Stored items:
------------------------------------------------------------
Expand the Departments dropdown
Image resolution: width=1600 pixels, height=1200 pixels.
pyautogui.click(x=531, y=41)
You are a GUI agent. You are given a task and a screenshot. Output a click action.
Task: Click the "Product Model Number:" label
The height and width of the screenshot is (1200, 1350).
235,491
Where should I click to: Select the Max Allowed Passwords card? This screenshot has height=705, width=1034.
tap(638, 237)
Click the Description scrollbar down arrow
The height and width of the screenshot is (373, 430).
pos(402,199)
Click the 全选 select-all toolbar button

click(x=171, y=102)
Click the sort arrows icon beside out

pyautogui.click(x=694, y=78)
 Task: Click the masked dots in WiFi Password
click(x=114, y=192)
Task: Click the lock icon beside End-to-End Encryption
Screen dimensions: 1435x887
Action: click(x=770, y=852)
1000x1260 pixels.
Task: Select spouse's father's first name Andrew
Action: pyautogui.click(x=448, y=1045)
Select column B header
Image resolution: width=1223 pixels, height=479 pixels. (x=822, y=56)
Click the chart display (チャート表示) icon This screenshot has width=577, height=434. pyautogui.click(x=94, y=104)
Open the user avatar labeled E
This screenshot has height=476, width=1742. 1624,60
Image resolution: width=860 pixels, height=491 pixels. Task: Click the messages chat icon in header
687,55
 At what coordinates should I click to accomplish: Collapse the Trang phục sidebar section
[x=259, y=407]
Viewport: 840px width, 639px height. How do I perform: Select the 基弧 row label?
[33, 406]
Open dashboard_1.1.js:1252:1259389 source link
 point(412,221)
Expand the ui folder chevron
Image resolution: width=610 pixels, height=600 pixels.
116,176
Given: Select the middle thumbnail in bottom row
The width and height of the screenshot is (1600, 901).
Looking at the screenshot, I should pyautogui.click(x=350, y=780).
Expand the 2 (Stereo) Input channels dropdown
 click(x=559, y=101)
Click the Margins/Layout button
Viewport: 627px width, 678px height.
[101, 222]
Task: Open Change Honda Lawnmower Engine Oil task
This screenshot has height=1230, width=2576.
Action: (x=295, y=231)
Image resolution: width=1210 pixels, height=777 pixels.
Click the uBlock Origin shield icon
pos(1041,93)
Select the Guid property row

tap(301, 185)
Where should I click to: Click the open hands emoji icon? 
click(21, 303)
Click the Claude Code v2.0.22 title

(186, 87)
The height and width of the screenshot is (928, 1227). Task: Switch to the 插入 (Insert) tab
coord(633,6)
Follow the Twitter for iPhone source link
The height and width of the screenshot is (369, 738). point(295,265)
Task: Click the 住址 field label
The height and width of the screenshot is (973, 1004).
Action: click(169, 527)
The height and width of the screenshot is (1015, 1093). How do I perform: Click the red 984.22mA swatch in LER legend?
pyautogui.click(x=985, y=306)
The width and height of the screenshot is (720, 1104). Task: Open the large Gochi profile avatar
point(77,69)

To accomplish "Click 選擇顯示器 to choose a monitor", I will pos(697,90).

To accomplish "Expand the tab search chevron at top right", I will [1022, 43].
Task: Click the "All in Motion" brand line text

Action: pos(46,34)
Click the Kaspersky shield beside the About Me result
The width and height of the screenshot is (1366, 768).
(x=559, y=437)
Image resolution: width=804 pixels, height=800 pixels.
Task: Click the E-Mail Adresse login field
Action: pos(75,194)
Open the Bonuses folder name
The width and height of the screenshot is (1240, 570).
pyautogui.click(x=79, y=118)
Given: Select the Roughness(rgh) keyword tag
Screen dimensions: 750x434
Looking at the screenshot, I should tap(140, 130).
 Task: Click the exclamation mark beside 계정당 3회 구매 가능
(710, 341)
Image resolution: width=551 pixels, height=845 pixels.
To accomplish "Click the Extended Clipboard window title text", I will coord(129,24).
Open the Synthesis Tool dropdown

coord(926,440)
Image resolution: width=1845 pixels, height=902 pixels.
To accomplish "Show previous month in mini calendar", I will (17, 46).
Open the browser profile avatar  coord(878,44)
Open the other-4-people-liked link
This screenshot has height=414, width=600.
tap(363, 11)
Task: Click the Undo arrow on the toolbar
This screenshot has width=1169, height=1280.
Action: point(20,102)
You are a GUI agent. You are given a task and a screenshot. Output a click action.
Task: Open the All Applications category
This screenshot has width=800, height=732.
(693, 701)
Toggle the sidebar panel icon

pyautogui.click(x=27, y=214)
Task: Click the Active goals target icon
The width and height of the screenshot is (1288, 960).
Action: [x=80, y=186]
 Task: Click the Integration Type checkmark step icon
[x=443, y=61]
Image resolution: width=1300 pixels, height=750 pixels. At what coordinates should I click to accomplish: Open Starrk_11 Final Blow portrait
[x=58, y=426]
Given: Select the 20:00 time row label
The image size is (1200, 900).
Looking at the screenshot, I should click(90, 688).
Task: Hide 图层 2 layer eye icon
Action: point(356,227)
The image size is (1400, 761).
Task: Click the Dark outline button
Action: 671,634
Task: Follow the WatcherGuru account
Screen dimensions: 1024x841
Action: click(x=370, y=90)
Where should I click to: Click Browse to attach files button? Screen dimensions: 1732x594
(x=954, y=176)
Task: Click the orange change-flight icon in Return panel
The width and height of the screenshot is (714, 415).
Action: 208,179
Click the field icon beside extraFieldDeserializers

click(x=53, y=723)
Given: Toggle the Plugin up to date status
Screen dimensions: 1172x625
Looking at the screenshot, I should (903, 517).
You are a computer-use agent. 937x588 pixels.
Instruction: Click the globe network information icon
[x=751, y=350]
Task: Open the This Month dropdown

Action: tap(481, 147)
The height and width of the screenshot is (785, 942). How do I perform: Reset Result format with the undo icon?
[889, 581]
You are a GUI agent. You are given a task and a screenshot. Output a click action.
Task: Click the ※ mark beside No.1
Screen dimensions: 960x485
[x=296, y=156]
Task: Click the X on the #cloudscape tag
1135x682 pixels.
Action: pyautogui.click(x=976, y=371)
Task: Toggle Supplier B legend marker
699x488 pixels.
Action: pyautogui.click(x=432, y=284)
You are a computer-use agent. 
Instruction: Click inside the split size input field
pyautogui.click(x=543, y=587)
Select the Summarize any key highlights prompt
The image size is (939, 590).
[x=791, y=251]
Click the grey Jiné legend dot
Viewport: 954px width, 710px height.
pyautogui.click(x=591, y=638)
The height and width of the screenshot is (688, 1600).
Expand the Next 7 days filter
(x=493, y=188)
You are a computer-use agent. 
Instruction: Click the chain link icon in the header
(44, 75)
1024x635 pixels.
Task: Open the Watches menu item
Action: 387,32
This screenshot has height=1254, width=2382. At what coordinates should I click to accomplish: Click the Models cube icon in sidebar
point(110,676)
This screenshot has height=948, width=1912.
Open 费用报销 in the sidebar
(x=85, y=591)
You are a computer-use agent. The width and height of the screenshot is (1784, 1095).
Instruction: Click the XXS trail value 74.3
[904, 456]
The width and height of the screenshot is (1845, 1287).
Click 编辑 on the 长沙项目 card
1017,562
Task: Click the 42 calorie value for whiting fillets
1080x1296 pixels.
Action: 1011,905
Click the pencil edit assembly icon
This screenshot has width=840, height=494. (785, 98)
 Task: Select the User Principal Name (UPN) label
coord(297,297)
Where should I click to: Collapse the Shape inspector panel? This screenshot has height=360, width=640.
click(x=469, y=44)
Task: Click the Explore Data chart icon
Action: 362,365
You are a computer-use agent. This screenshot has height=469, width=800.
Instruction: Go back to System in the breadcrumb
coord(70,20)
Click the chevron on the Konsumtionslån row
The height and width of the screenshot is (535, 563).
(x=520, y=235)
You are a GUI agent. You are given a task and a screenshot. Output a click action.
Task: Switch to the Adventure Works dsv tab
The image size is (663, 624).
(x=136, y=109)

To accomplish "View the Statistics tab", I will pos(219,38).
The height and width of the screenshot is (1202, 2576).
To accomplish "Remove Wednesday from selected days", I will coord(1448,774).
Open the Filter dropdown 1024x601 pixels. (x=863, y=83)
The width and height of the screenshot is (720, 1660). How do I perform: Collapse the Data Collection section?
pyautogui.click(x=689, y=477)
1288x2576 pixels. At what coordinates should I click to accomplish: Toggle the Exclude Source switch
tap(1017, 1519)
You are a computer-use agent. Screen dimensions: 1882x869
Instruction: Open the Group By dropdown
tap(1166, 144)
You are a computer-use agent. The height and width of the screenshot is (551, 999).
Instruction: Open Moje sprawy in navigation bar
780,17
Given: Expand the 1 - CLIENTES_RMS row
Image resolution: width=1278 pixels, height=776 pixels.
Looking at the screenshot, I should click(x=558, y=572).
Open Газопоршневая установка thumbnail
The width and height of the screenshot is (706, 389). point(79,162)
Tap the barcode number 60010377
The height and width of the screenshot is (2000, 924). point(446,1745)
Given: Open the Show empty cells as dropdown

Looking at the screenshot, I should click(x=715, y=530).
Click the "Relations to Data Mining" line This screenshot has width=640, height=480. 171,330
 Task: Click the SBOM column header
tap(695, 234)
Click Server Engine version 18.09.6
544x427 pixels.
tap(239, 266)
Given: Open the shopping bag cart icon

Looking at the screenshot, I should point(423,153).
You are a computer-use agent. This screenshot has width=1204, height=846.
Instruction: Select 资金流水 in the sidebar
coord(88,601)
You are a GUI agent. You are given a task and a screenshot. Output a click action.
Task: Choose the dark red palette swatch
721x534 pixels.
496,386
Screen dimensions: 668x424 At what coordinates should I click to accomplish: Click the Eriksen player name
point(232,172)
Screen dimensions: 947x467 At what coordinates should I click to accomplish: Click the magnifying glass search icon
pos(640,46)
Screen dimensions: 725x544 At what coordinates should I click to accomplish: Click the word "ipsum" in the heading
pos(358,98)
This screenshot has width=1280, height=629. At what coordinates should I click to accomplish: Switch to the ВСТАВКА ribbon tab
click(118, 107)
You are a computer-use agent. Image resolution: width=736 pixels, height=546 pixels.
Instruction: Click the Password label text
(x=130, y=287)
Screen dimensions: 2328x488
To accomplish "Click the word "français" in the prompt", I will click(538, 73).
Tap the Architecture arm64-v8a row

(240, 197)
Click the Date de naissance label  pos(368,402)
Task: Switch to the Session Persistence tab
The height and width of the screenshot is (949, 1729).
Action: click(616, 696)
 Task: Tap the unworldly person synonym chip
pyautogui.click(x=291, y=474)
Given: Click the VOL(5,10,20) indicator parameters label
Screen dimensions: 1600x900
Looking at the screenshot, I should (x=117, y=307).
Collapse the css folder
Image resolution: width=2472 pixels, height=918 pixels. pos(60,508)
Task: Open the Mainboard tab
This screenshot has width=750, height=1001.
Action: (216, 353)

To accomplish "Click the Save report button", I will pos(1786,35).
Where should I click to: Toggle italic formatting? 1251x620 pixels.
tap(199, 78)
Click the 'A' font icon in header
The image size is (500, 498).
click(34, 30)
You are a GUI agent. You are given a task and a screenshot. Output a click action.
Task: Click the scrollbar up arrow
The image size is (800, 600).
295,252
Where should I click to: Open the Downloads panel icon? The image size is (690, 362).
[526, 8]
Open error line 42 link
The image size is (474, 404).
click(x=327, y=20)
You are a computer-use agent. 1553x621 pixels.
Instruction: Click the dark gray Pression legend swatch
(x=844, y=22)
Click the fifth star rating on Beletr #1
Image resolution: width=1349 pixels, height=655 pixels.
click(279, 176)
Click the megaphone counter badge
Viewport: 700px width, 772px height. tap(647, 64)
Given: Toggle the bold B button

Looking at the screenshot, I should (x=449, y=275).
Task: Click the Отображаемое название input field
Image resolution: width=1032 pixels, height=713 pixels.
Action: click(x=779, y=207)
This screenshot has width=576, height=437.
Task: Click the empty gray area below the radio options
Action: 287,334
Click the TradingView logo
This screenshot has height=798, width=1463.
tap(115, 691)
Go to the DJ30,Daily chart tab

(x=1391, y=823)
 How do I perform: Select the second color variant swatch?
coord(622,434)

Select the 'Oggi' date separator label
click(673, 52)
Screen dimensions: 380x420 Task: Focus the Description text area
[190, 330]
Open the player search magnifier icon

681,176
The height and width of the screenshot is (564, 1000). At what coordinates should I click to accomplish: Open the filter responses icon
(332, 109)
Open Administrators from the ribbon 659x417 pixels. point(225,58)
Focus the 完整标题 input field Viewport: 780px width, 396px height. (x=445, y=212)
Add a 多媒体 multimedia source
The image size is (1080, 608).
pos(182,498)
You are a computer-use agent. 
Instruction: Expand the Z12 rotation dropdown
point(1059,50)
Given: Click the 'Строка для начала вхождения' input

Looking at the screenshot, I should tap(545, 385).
------------------------------------------------------------
Exercise requirements:
Whenever a line in the entries above includes the word "from", pull that line out.

Written solution:
To accomplish "Remove Wednesday from selected days", I will coord(1448,774).
Open Administrators from the ribbon 659x417 pixels. point(225,58)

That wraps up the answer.